For the grieving parents, however, "moving on" isn't possible. Their lives have changed forever, touched by a child who lives on in their hearts. There's a real fear of forgetting or dishonoring that child."
This phrase caught my attention in an article and it hit me right to the core because this is the way I've felt for weeks now.
I will keep this time in my life in my heart and will not hide it nor will I pick things up and act like this all didn't happen. This will be a part of my life FOREVER and it has changed me. There is no one that I have had contact with that isn't changed by such a tragic event in their lives. I will choose however to make my baby proud and carry him with me in my heart and live my life the best I know how. I will remember him everytime I see the sun peeking through the clouds, a light wind blows my hair, and in everyday activites I will picture him being a part of it with us.
My family and friends already seem to not want to bring him up or just feel safer not bringing up the whole situation in general and I understand that to a certain extent.
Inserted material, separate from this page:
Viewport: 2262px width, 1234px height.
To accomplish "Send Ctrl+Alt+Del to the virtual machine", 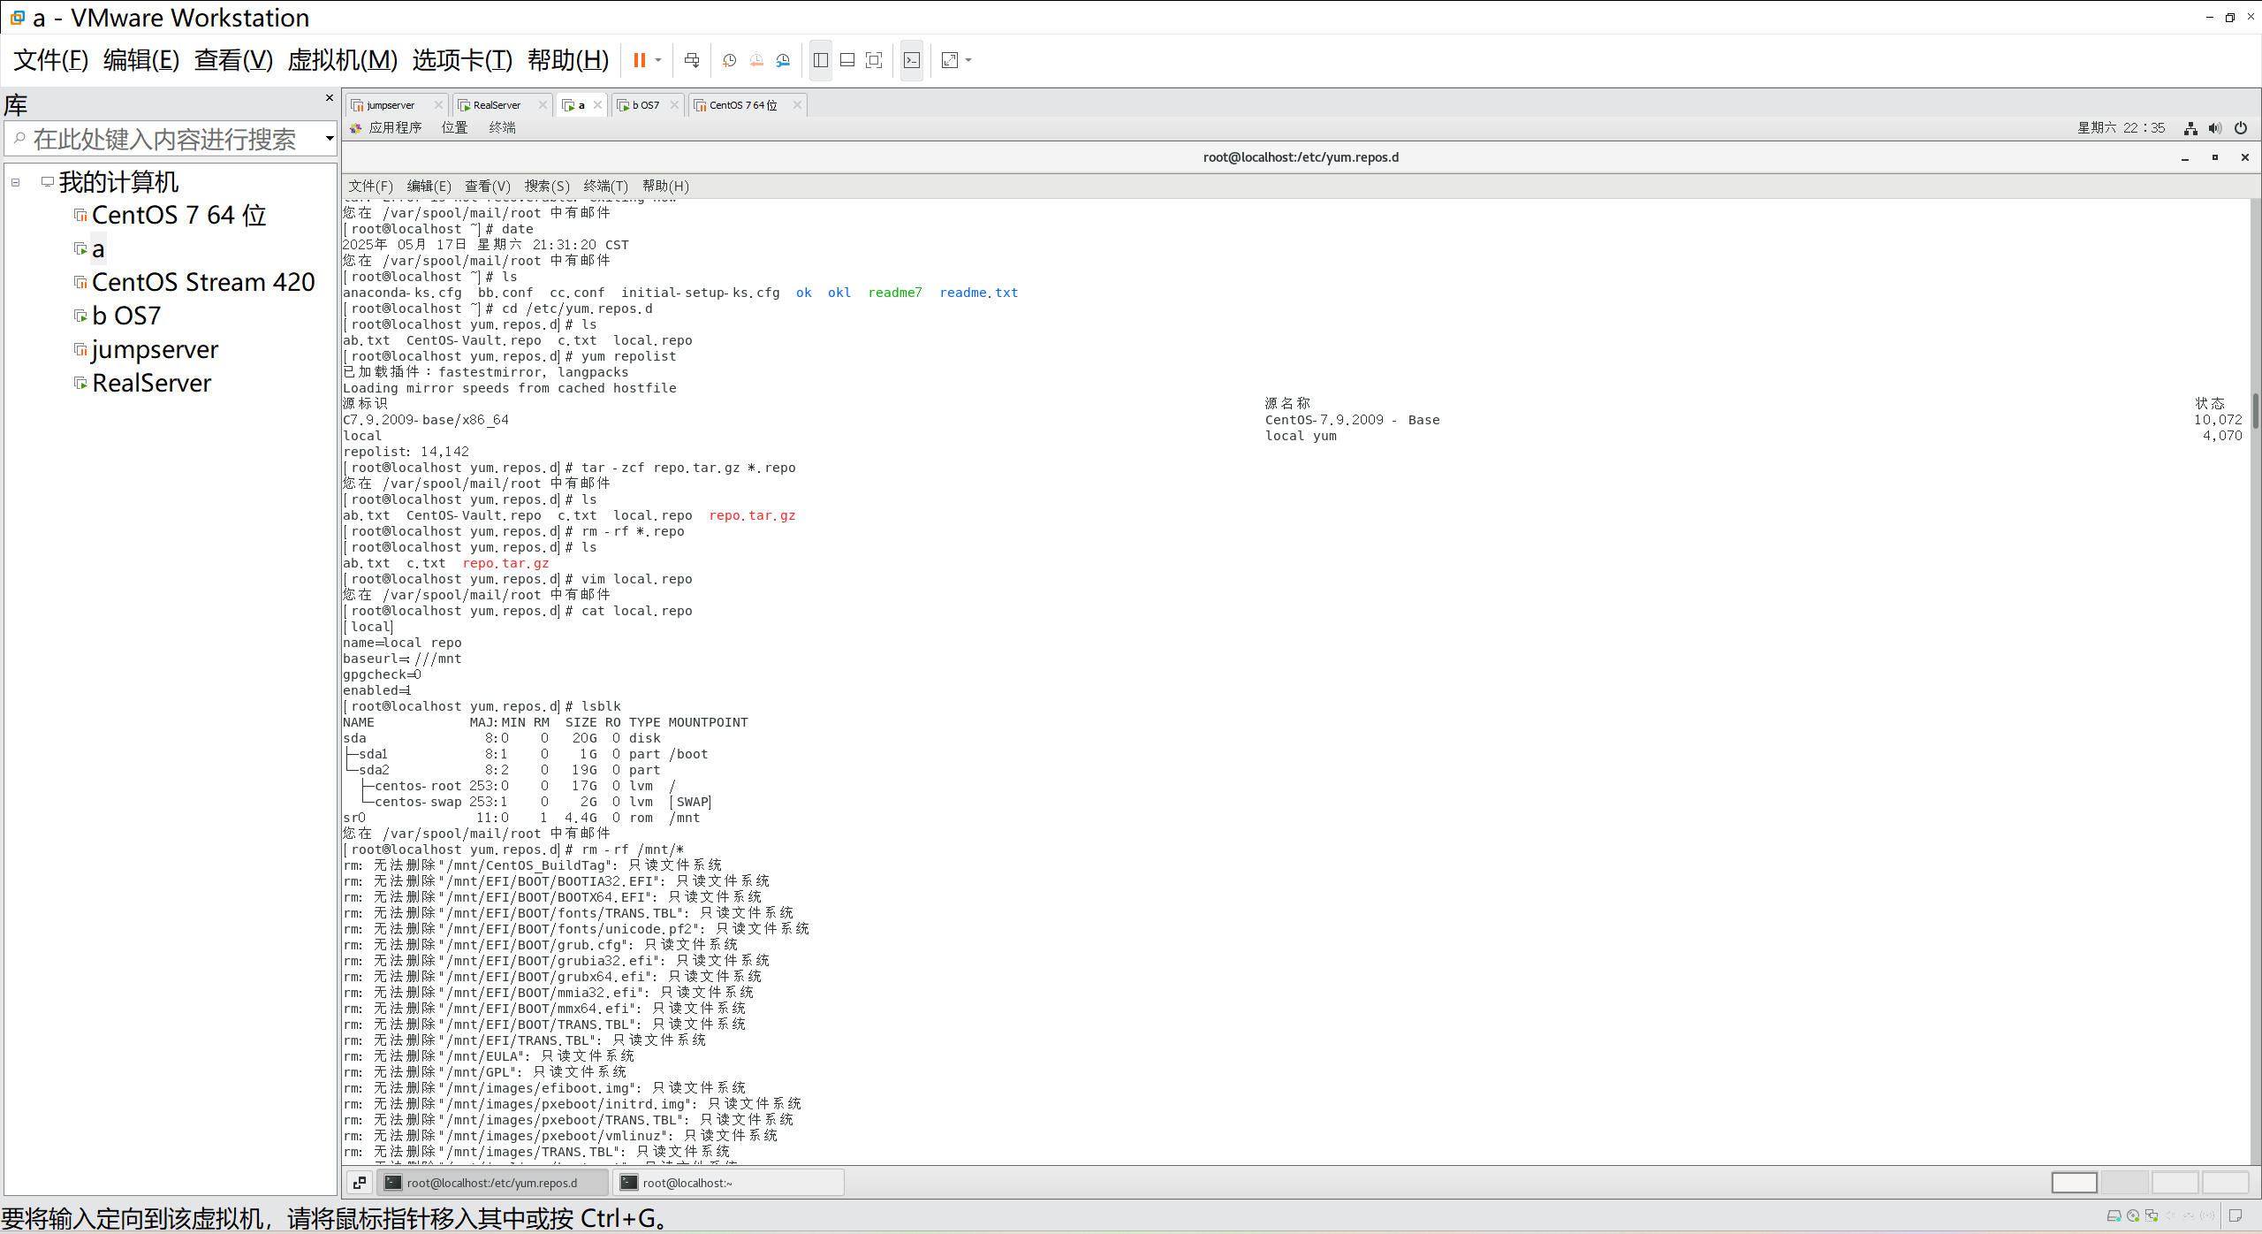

You don't want to make me cry or upset, but he was a baby just like my living child. I love him as much as I love Landon and I talk about Landon constantly. I also feel sometimes that people feel uncomfortable when I bring him, they seem to get quiet. I don't want it to be an awkward situation, its ok to cry with me if we talk about him and ok not to cry too. 
I just want him to be proud of the way that I honored him by keeping his memory alive. 
Here is a poem that I really love. 

"Daddy, please don't look so sad
Mommy, please don't cry
cause I am in the arms of Jesus and He sings me lullabies.
Please try not to question God or think Him unkind. 
Don't think He sent me to you and then changed His mind. 
You see I am a special child and needed up above. 
I'm the special gift you gave Him, a product of your love. 
I'll always be there with you.
Watch the sky at night, find the brightest star that is gleaming,
that is my halo's light.
You'll see me in the morning frost that mists your window pane.
That's me in the summer showers, I'm dancing in the rain.
When you feel a little breeze, thats me panting a kiss on your nose.
When you see a child playing and your heart feels a little tug, that's me, I'll be there giving your heart a hug.
So Daddy, please don't look so sad
Mommy, please don't cry
cause I am in the arms of Jesus and He sings me lullabies."

1 comment:

  1. Holly, after 7 years we are still dealing with this on Mark's side of the family. They act like how dare we mention his name. Matthew is and always will be part of the family. Every Christmas we give Mark's parents a family ornament with all the grandkids names on it, including Matthews. They always act nervous when we give it to them. You do what you want to remember Lawson. You talk about him to others. If someone ask you how many children you have you tell them 2, one on earth and one in Heaven. If they have a problem with that then that is their problem not yours.